Devons-nous comprendre en lisant entre les lignes qu’il s’agisse d’une « affaire » dont nous ignorons pour le moment la nature? Laquelle serait en corrélation avec l’atteinte à la paix civile?
« Une arrestation abusive », dixit Ennahdha
« Une arrestation abusive », selon le chef du bureau politique d’Ennahdha, Noureddine Arbaoui. Ainsi, celui-ci déclarait lors d’un point de presse la nuit du lundi, que « le mouvement fait assumer au pouvoir la responsabilité de la sécurité de Ghannouchi, de son intégrité physique et de sa vie; d’autant qu’il ignore la manière dont il est traité ».

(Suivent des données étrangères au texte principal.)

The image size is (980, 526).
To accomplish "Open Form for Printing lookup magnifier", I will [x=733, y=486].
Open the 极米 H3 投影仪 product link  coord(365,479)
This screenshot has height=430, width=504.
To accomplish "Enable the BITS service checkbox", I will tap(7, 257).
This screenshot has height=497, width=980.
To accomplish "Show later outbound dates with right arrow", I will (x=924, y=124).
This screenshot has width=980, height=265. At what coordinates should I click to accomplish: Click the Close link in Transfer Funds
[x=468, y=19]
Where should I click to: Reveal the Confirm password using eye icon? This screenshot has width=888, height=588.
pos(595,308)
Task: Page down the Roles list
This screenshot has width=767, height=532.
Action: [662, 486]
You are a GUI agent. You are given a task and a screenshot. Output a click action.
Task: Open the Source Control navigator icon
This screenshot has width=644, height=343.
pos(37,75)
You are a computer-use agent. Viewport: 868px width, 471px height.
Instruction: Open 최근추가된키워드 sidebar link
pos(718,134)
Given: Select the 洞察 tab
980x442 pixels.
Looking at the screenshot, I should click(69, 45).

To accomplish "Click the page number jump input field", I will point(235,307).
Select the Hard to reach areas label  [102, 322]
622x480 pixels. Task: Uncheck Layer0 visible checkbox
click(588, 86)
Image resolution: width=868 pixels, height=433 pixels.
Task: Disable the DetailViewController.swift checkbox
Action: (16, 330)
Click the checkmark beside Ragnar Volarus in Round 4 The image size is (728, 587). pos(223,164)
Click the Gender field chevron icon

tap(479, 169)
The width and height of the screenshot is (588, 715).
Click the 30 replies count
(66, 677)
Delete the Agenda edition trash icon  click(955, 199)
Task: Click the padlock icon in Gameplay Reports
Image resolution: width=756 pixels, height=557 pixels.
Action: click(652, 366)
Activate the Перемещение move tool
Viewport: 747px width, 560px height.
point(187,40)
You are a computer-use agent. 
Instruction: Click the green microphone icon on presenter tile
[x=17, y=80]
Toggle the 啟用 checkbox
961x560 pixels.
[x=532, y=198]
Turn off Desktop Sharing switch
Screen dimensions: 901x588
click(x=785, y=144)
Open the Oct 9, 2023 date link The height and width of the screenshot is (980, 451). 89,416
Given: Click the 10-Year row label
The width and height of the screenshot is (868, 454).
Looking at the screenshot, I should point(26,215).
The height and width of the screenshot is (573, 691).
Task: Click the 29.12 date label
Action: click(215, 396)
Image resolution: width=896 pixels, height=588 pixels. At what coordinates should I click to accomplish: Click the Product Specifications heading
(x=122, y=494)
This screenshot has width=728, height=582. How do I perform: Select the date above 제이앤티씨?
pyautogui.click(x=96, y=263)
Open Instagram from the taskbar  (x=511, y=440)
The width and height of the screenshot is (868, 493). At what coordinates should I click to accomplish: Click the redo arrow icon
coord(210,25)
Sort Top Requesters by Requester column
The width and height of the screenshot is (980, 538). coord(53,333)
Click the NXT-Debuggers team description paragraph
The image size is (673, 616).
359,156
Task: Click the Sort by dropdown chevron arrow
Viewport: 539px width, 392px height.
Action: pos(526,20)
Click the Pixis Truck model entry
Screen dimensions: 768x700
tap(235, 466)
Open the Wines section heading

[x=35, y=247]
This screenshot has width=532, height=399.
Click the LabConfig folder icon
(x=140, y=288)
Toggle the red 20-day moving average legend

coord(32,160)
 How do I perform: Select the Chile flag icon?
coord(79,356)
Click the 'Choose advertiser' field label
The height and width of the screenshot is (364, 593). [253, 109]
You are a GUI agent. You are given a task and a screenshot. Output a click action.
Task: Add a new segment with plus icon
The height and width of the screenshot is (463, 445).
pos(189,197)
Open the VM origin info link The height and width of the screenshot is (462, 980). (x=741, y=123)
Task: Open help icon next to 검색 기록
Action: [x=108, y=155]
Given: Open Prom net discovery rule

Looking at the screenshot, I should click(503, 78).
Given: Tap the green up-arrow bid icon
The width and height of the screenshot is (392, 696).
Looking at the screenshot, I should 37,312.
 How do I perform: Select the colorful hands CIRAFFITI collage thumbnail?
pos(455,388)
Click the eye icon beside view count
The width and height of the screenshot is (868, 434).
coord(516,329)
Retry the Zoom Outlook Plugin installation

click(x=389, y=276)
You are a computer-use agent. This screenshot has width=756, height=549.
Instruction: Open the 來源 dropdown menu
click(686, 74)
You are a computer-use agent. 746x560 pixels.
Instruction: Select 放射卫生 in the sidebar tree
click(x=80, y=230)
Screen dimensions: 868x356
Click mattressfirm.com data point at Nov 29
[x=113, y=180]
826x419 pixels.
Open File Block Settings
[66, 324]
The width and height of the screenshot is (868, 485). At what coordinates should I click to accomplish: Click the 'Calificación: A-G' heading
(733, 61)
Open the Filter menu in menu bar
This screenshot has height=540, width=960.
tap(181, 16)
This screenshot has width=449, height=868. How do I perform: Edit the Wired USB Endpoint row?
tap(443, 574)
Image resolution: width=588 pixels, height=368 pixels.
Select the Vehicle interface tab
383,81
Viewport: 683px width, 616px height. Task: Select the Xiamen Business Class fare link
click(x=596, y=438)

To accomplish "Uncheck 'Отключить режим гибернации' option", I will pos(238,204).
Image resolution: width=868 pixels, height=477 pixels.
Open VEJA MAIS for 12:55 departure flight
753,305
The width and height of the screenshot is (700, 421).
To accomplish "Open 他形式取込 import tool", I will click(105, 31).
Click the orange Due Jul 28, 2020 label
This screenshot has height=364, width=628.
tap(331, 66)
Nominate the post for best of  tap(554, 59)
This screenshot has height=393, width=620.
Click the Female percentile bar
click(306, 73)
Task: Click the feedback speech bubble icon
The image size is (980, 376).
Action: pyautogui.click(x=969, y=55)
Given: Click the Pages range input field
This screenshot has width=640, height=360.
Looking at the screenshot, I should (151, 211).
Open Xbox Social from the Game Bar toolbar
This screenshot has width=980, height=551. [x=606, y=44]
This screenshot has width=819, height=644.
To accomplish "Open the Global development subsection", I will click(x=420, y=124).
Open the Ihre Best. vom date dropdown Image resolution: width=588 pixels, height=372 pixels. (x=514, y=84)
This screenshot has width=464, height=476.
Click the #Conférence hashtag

De longues heures ont passées, sans connaitre le lieu où il était conduit, « vers une destination inconnue, sans le respect des mesures légales les plus élémentaires », s’est-il indigné. « Ses avocats ont été informés qu’il se trouvait à la caserne d’el-Aouina et qu’ils n’étaient pas autorisés à être présents lors de son interrogatoire », ajoute-t-il.
Puis, il poursuit : « L’arrestation de Rached Ghannouchi est intervenue après les mauvaises nouvelles concernant l’accord avec le FMI. La Tunisie échappera-t-elle au spectre de la banqueroute avec l’arrestation de Ghannouchi? Ainsi s’est-il encore interrogé, ironique.
Et d’ajouter sans rire que son patron « a milité pour la démocratie et l’a pratiquée quand le mouvement d’Ennahdha était au pouvoir et lorsqu’il occupait le poste du président de l’Assemblée des représentants du peuple ». L’Histoire jugera.
Même son de cloche de la part du dirigeant nahdhaoui, Mondher Ounissi, qui déclarait lors de ce point de presse ne pas comprendre les causes ayant incité le pouvoir en place à « maltraiter Rached Ghannouchi. Alors qu’il s’est toujours montré coopératif et qu’il n’avait jamais refusé de comparaître devant la justice ».
« Un homme de paix »
Et de pleurnicher, cela devient une détestable habitude chez les partisans d’Ennahdha, quant à l’impact de l’arrestation sur la santé du patron de Montplaisir, 81 ans. « Nous ne savons pas s’il a eu l’occasion de prendre ses médicaments avec lui. D’autant plus qu’il souffre de plusieurs maladies, en tenant compte de son âge », a-t-il déploré. Affirmant toujours sans rire que Rached Ghannouchi « est un homme de paix et un penseur, ses propos s’inscrivant dans le cadre de sa lecture de la situation politique ».
Une lecture politique qui brandit l’étendard de la guerre civile en Tunisie si l’islam politique était éradiqué? Allons donc.